Alison Verhoeven, chief executive of the Australian Healthcare and Hospitals Association, says without the right vision, attitudes and research base, eHealth initiatives in hospitals can end up being extraordinarily expensive mistakes.

“I think it’s fair to say that, in Australia, we have had variable success in our attempts to digitise and integrate health records, provider ordering, prescribing and decision support systems.

“In many ways we should not be surprised.”

Verhoeven says there are three main areas of difficulty for policymakers.

Potential impacts

Verhoeven says just as eHealth technologies can affect a great number and variety of stakeholders, across a wide range of locations and a wide range of outcome types, the vision for any project must also be wide and of expanded possibilities.

“If the vision is just about fixing up records in your own hospital or even your own state, the project’s success will be very limited,” she says.

Emerging impacts

These are the surprising and unpredictable effects of eHealth efforts. Verhoeven says this is often due to the entire field constantly changing caused by a range of internal and external factors, such as clinical judgments, staff movements and funding decisions.

“eHealth policies and practices, and the people administering them, need to be open, flexible and adaptable, so that the project is not constrained by current practice or pre-existing expectations," she says.

Uncertain impacts

An eHealth initiative may work amazingly well in one area, but not so much in another, Verhoeven says. “The trouble is that through a lack of research in Australia particularly, we don’t know why — we don’t know the current or potential drivers of eHealth success in the Australian context, and we need to.”

Eden hopes policymakers and hospital administrators think about these impacts beyond standard metrics, such as improving patient or efficiency of care.

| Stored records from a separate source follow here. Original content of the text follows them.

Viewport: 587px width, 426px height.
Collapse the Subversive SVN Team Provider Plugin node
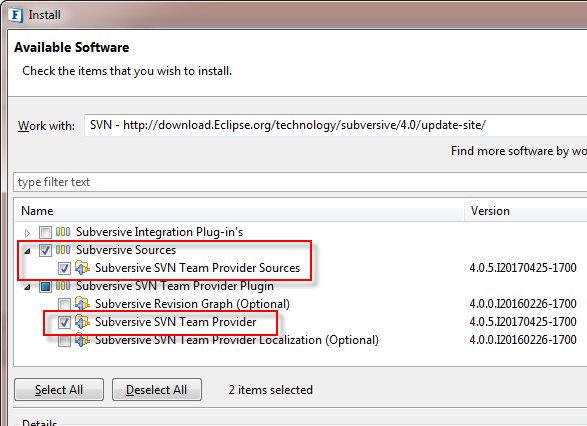pyautogui.click(x=27, y=287)
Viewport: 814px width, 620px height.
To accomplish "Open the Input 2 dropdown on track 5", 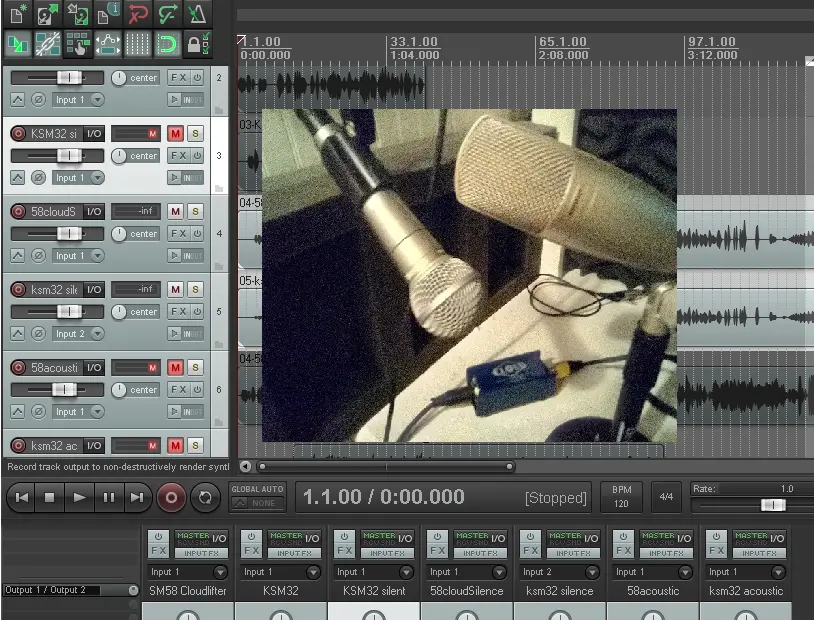I will pos(78,333).
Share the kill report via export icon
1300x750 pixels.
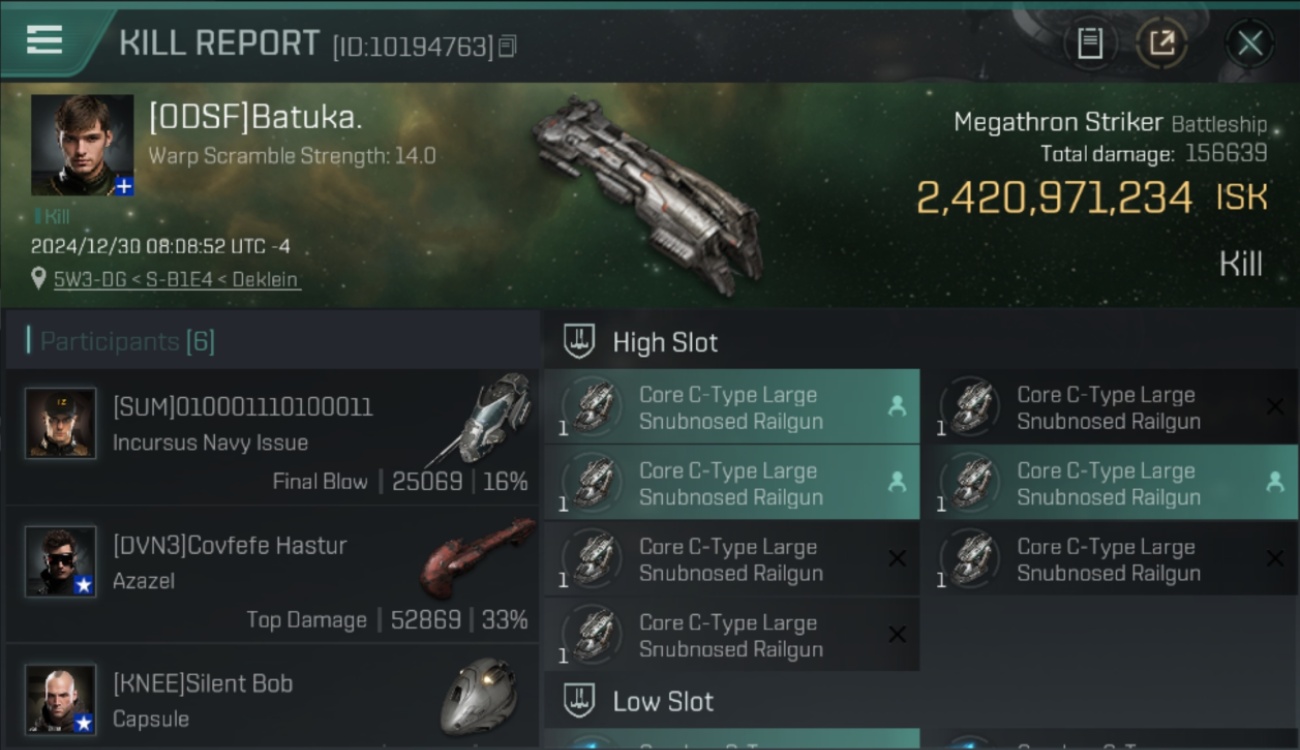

She says while those are good outcomes, there are a range of impacts that need to be considered, as well as ways to measure those impacts. “For instance ... how do we measure completeness of information? That information being generated is also highly visible. So, there might be some practices that were being performed previously that weren't detrimental to patient care, but probably weren't the optimum. And now we have visibility of that. So, how exactly can we use this visibility of information in a positive light?”

Ultimately, more research is needed, Eden says.

“We need to have policymakers actually looking at what are the drivers to the successful outcomes and making sure that research is being dedicated to trying to figure out how we can attain these successful outcomes. So, is it through using these systems more effectively? And, if so, what does that effective use mean? Or, is it, for instance, putting different governance strategies in place to be able to handle this new visibility of information that we have?

“We need there to be more research into the drivers of positive outcomes of electronic medical record systems.”

Despite the challenges digitisation poses for policymakers and hospital administrators, Verhoeven says digital healthcare is the way of the future. “We need to harness the benefits for both patients and the health system as a whole."